• popüler olduğu sıralar benim de bir adet edindiğim, bugünlerde içi kullanılmayan bir sürü ıvır zıvırla dolu olarak bilmem hangi çekmecede saklanan çantanın konu edildiği dönemdir.
  • bazen diyorum ki keşke brad pitt ya da onun ayarında biri bu modayı tekrar başlatsa. bel çantası takanlara kötü gözle bakılmasa.

    kışın neyse de yazın bir insan üzerinde cüzdanı, ev anahtarlarını, araba anahtarını, telefonu, bozuk paraları, flash belleği, ufak tefek not yazılı kağıtları, şarj aletini, diğer ıvır zıvırları nasıl taşısın? neresine soksun? bir pantalonun kaç cebi var? böyle bir eziyet olur mu? olmasın.

    burhan altıntop çantası kullan demeyin ben de ona kılım.
  • bir bayram annemlerin eski görev yaptığı ilçeye gideriz. orda bir başka aile ile tanışırız. benim ankara'da olduğumu öğrenince "aaa bizim de oğlumuz orda" diye bir heyecan yaparlar.
    neyse ben dönerim ankara'ya annem arar sürekli "telefonunu istiyorlar, kızım napayım telefonunu vereyim mi?" ben de "verebilirsin" derim.
    bir gün telefon çalar. ve çocuk ofise gelir.
    her ne kadar dış görünüşe önem vermem desem de kararlarımızda önemli bir yer kaplıyor. benim de öyle oldu. aklımda kaldığı şekliyle tarif edeyim.

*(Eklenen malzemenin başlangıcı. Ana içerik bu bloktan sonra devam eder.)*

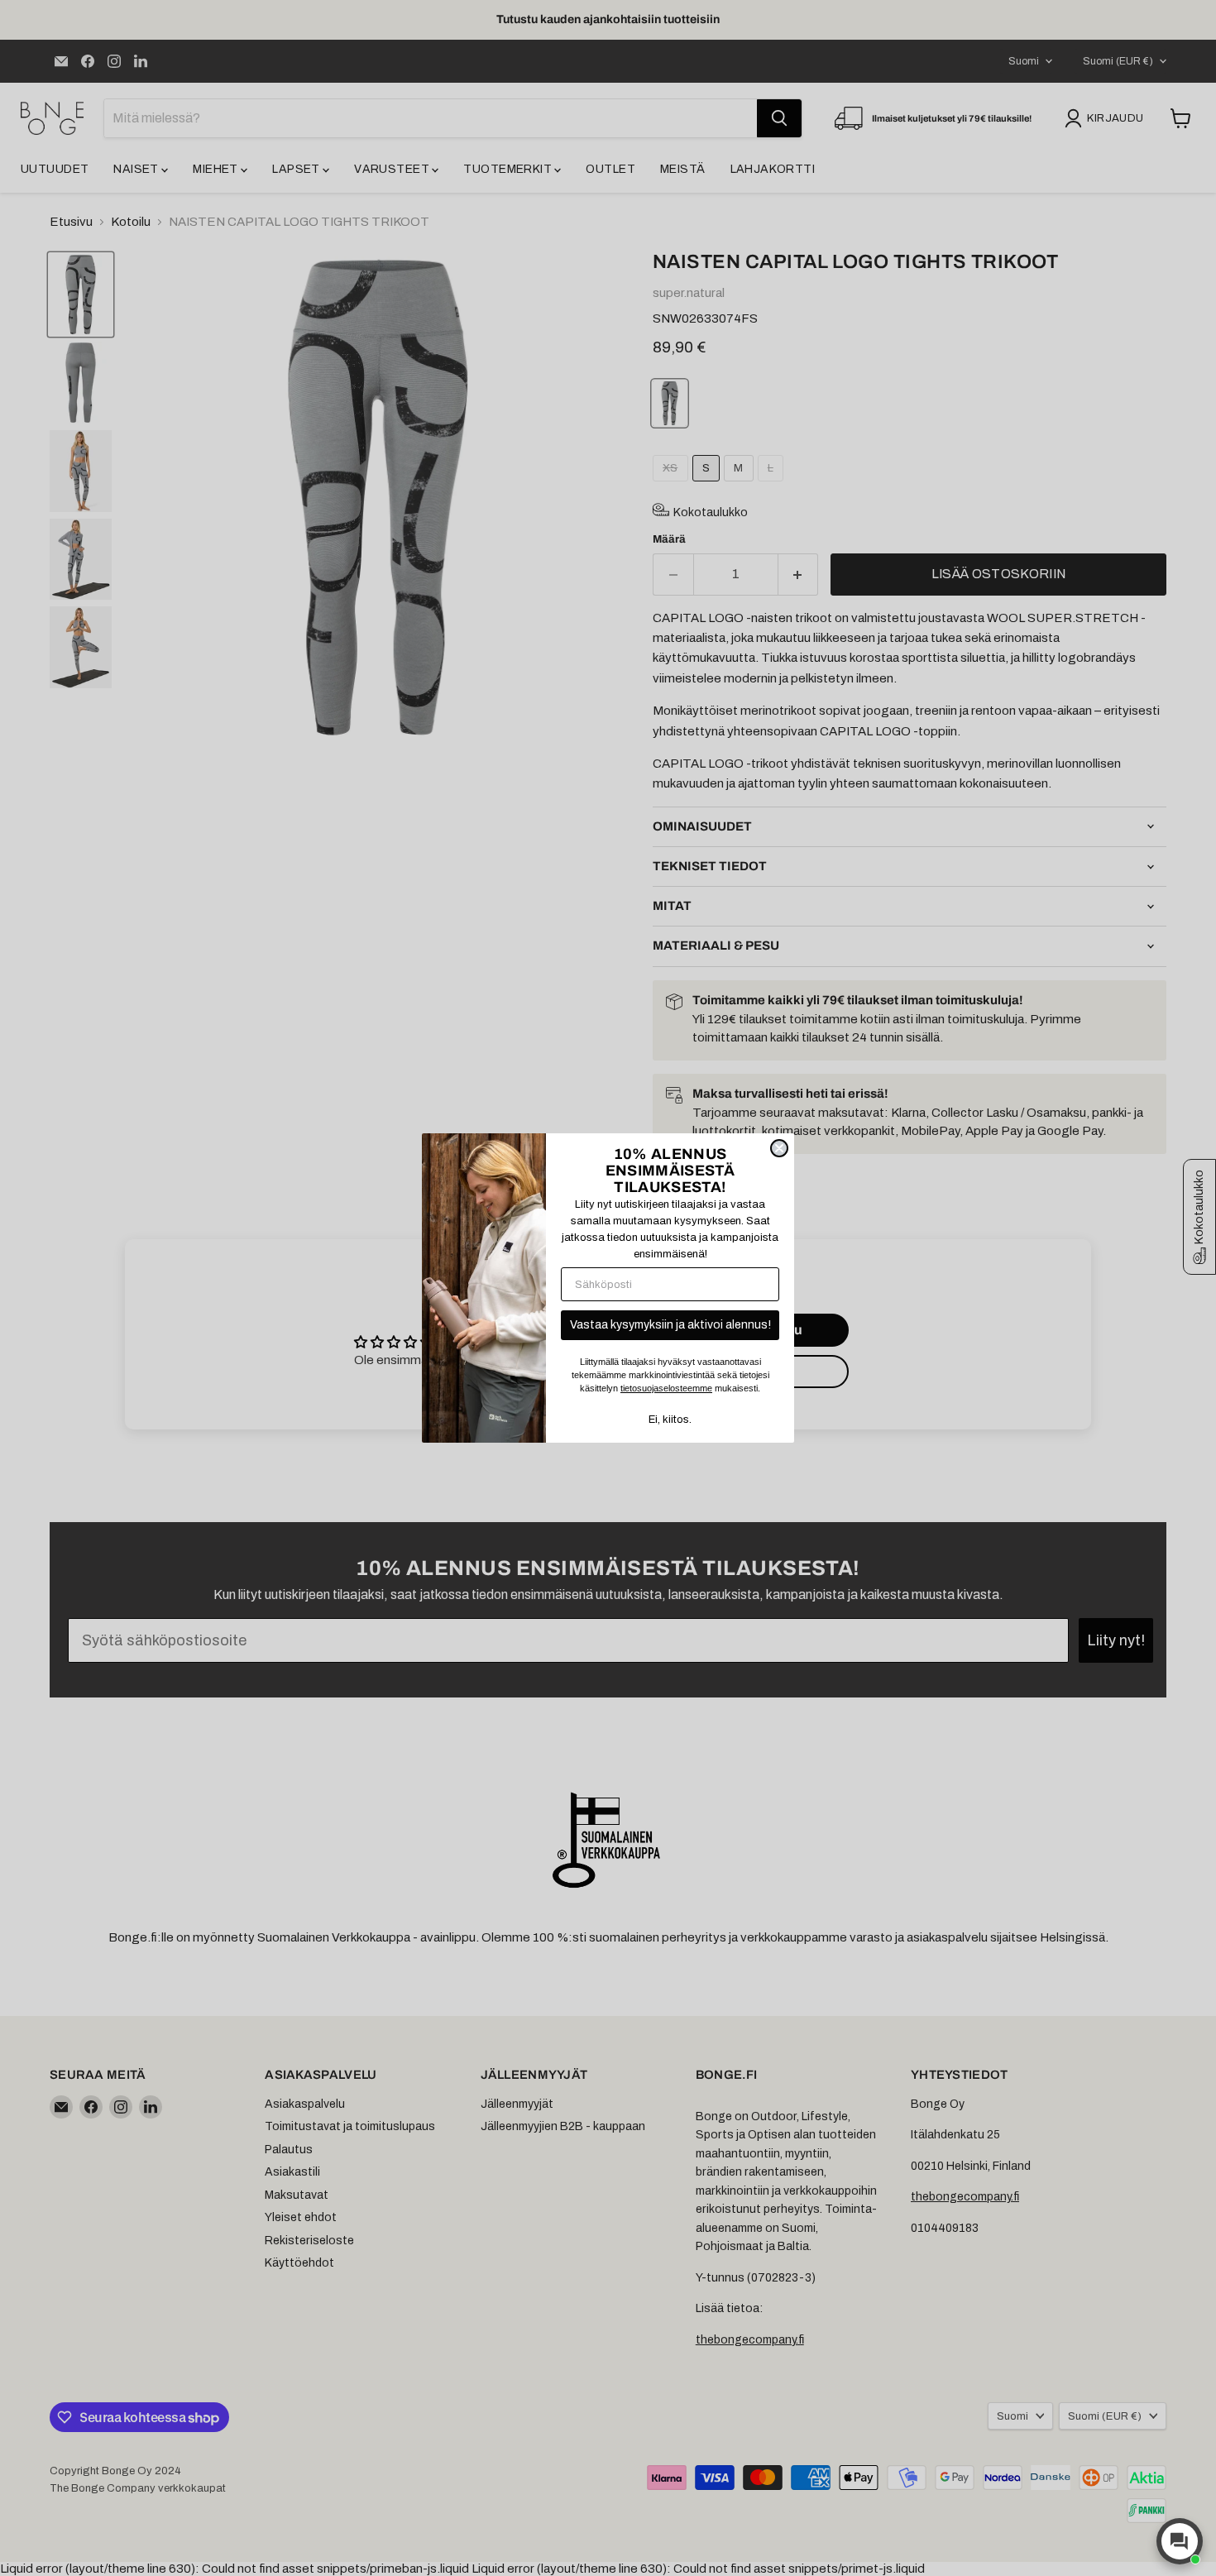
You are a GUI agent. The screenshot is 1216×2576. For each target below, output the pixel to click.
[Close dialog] (779, 1148)
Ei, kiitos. (670, 1419)
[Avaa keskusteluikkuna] (1179, 2541)
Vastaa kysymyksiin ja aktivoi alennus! (670, 1325)
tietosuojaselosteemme (666, 1388)
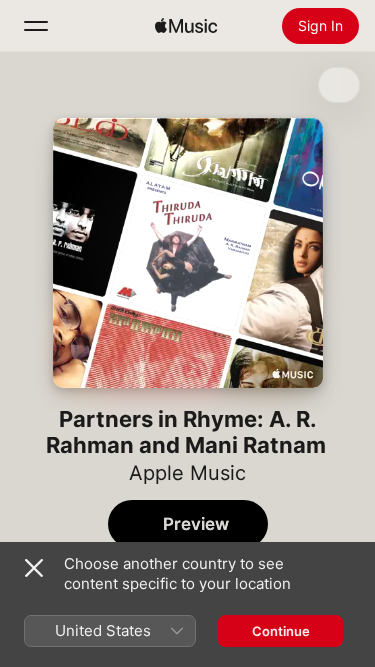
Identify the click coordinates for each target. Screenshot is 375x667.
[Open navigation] (36, 26)
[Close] (34, 568)
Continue (281, 631)
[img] (186, 26)
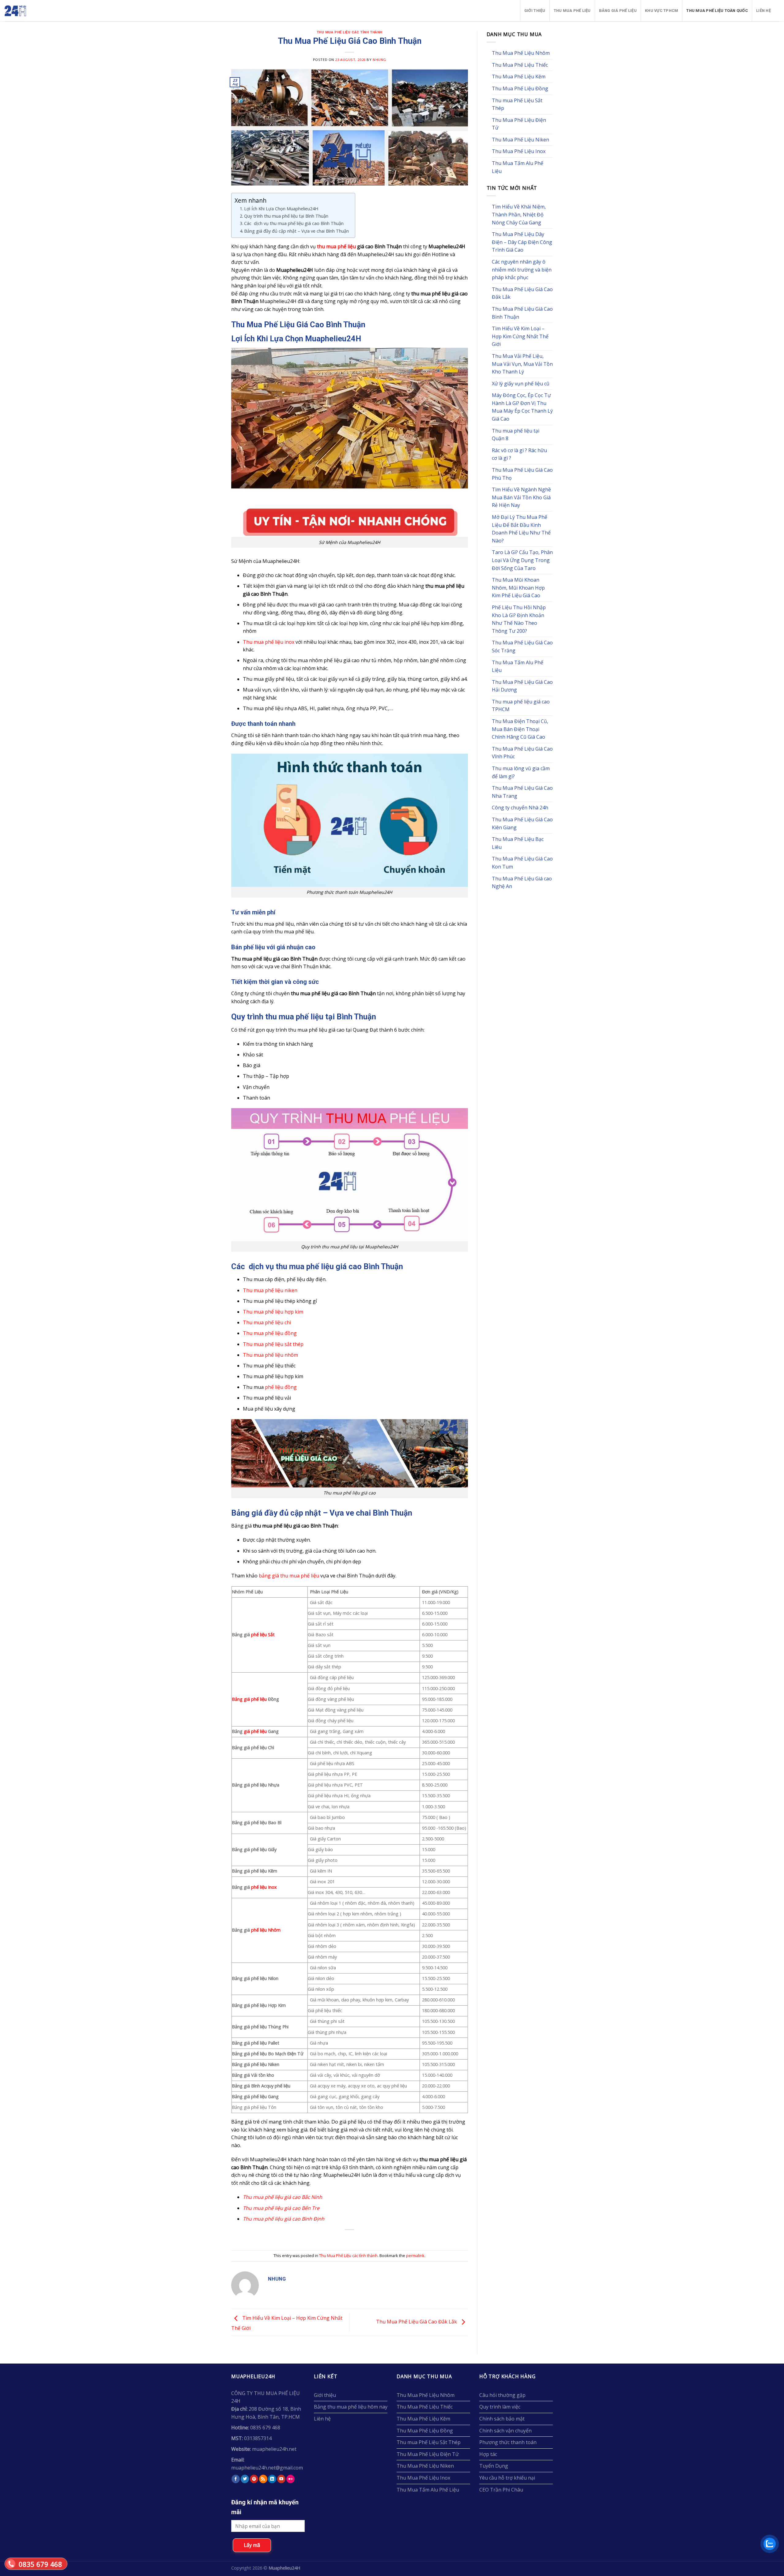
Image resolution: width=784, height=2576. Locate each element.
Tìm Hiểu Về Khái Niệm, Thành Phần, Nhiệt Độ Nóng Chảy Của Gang (519, 214)
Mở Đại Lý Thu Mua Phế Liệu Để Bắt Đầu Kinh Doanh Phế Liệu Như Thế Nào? (521, 529)
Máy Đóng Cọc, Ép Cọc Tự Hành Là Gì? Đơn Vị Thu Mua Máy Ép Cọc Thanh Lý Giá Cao (522, 407)
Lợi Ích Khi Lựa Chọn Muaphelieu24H (281, 209)
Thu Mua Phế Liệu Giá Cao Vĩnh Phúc (522, 752)
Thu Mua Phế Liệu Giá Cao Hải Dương (522, 686)
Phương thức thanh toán (508, 2442)
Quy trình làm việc (499, 2406)
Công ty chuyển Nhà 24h (520, 807)
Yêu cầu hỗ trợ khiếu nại (507, 2477)
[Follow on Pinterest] (254, 2479)
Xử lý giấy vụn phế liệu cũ (520, 383)
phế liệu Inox (264, 1887)
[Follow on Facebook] (236, 2479)
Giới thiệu (534, 10)
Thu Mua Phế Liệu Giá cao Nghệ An (522, 882)
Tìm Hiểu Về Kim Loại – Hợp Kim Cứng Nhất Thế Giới (520, 336)
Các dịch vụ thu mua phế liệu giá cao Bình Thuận (294, 223)
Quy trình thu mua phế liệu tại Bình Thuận (286, 216)
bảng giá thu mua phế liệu (289, 1575)
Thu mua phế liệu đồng (270, 1333)
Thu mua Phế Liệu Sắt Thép (517, 104)
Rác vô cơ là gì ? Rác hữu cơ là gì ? (519, 454)
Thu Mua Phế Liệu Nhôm (521, 53)
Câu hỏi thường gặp (502, 2395)
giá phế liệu (255, 1731)
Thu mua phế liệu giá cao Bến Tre (281, 2208)
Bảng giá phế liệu (249, 1699)
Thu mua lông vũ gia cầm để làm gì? (521, 772)
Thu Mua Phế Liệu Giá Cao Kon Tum (522, 862)
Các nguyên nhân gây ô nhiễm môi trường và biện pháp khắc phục (522, 269)
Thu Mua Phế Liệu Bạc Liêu (518, 843)
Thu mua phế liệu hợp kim (273, 1311)
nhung (379, 59)
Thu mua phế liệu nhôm (270, 1355)
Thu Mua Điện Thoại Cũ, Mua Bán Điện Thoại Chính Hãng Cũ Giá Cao (520, 729)
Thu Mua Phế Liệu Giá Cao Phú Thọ (522, 474)
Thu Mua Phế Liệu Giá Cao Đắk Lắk (417, 2322)
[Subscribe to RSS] (263, 2479)
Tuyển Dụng (493, 2465)
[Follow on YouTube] (281, 2479)
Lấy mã (252, 2545)
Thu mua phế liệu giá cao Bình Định (283, 2218)
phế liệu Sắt (263, 1634)
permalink (415, 2255)
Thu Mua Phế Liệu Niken (520, 139)
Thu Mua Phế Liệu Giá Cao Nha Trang (522, 792)
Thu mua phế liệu (572, 10)
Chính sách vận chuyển (505, 2430)
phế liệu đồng (281, 1387)
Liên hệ (763, 10)
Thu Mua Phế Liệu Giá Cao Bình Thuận (522, 313)
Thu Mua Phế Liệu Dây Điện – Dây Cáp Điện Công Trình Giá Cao (522, 242)
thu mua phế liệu (336, 246)
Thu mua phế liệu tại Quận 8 (515, 434)
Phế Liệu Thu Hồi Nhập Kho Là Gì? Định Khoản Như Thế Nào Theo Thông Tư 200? (519, 619)
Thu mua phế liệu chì (267, 1322)
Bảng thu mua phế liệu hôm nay (350, 2406)
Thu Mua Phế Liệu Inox (518, 151)
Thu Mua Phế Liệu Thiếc (520, 65)
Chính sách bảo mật (502, 2418)
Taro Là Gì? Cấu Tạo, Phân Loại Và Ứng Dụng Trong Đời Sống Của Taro (522, 560)
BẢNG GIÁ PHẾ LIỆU (618, 10)
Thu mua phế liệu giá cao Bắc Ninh (282, 2197)
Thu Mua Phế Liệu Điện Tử (519, 124)
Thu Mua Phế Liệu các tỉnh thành (350, 32)
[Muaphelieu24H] (30, 10)
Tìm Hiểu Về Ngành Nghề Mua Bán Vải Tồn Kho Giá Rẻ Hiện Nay (521, 497)
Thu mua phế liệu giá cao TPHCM (521, 705)
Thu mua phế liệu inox (268, 642)
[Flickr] (290, 2479)
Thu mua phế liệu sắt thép (273, 1344)
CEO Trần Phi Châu (501, 2489)
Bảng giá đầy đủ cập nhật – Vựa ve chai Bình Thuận (296, 231)
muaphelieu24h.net (274, 2449)
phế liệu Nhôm (266, 1930)
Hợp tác (488, 2454)
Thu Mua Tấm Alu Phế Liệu (517, 167)
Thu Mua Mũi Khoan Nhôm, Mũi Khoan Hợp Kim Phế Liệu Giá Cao (518, 587)
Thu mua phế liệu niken (270, 1290)
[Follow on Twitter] (245, 2479)
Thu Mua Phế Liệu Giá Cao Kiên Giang (522, 823)
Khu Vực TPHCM (661, 10)
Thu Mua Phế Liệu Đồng (520, 88)
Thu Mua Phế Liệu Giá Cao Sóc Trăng (522, 646)
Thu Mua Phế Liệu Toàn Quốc (717, 10)
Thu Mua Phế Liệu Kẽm (518, 76)
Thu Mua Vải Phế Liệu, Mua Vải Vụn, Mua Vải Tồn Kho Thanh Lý (522, 364)
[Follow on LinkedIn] (272, 2479)
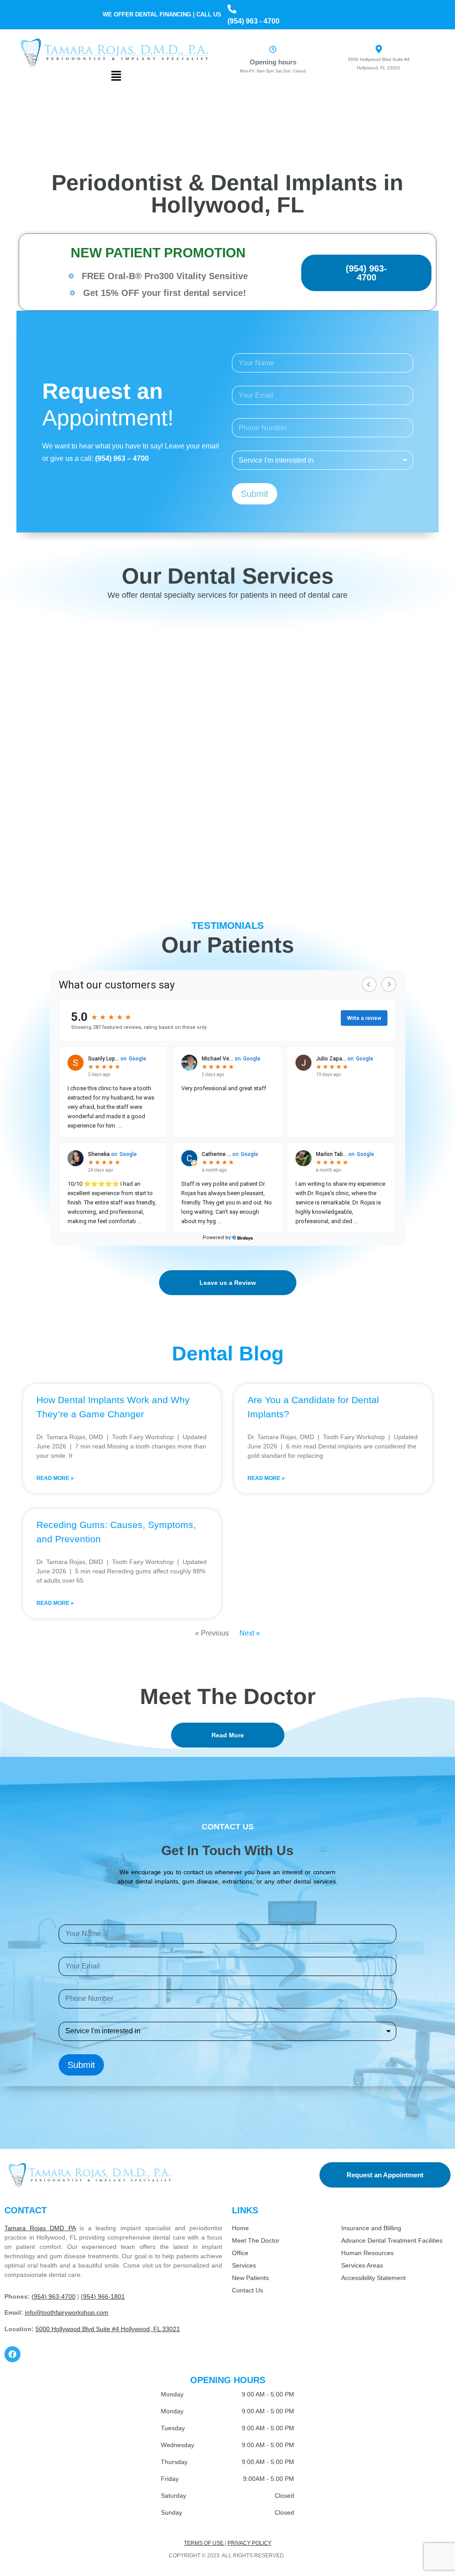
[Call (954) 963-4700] (232, 8)
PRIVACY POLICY (249, 2543)
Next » (249, 1633)
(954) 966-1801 (103, 2296)
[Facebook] (12, 2354)
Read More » (55, 1478)
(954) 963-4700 (54, 2296)
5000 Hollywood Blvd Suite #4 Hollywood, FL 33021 (108, 2328)
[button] (116, 76)
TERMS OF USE (204, 2543)
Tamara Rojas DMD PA (40, 2228)
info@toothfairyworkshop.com (66, 2312)
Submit (254, 494)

    saçlar taranmış, yanaklar pembe ve çilli, siyah takım elbise, beyaz gömlek, belinde o çanta :) hemen ofisten çıkmayı teklif ettim. bir kafeteryaya götürdüm. galiba o sırada gerginlikten ben de kızardım.
    vergi ile ilgili bi kurumda çalışıyordu. bana hava atmaya başladı. istanbul'da reina ve daha bir sürü o dönem televolelerde bahsedilen mekana gidiyorum diye. sanırım kızlar bu tarz şeylerden hoşlanır gibi bir algısı vardı. oysa gerçekten gitse de beni pek etkilemez böyle şeyler. meğer işi sebebiyle vergi işlerini kontrol etmek için gidiyormuş. ben bir daha görüşmek istemedim. çok ısrar etti sonra memleket derneğine gidelim diye. sanırım romantizm anlayışımız farklıydı. en son da hatırladığım excelde hazırlanmış imsakiye göndermişti. o son hareket beni benden aldı. excele olan aşkım bir kat daha arttı :) ama kendisini bir daha görmedim.
  • allah'ım bizi bunlardan kurtardın ya sana binlerce kez şükürler olsun diyesim geldi vallaha
  • bir dönemin efsanevi çantası. telefon çaldırmanın kolaylaştıran alet de denebilir bel çantaları için. onu gördüysen karşındaki kişinin kişilik özellikleri az çok bellidir. yukarıda yazılmış olduğunu tahmin ettiğimden detaya girmiyorum. ayrıca arkadaşlar arasında dalga geçmek için etkili bir malzeme olduğunu başıma gelmiş olduğundan da iyi bildiğim durum örneğidir.
  • başıma bir şey gelmeyecekse geri gelmesini istediğim dönemdir. hatta en çok kadınların kullanması lazım zira omuzdan çanta ne kadar hafif de olsa 15 saat omuzda kalınca ağrı yapıyor.
  • bunun bir de kemere cep telefonu takan versiyonu vardı gerçi hala var
  • bende yaptım, eastpak ile. biri mavi biri gri. arka gözüne harçlığımı, ön gözüne telefon, sakız, anahtar vs. doldururdum. yazdıklarımdan anlaşıldığı üzere çocuktum ve 90lar sonu modaydı.
    bunu günümüzde hala takanları anlamıyorum, tamam pratik ama kemere takılan telefon kadar olmasada iğrenç bir görüntüsü var.
  • (bkz: yaş çıktı yazma)

    çok şükür tükenerek bitti dediğimiz dönemdir.